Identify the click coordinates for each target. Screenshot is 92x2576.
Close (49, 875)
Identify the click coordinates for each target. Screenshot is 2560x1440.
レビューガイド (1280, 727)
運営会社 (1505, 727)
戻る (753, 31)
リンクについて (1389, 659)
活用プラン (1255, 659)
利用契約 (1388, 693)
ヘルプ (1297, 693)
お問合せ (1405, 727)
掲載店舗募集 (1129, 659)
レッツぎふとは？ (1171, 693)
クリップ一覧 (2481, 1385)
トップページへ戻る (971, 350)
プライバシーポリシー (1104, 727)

━━━━━━━━

> [TASK OBJECTIVE] Copy out, from the data above, each line where the string "click" is present.

> [SOLUTION TO THIS PROBLEM]
Identify the click coordinates for each target. Screenshot is 92x2576.
Identify the click coordinates for each target. Screenshot is 2560x1440.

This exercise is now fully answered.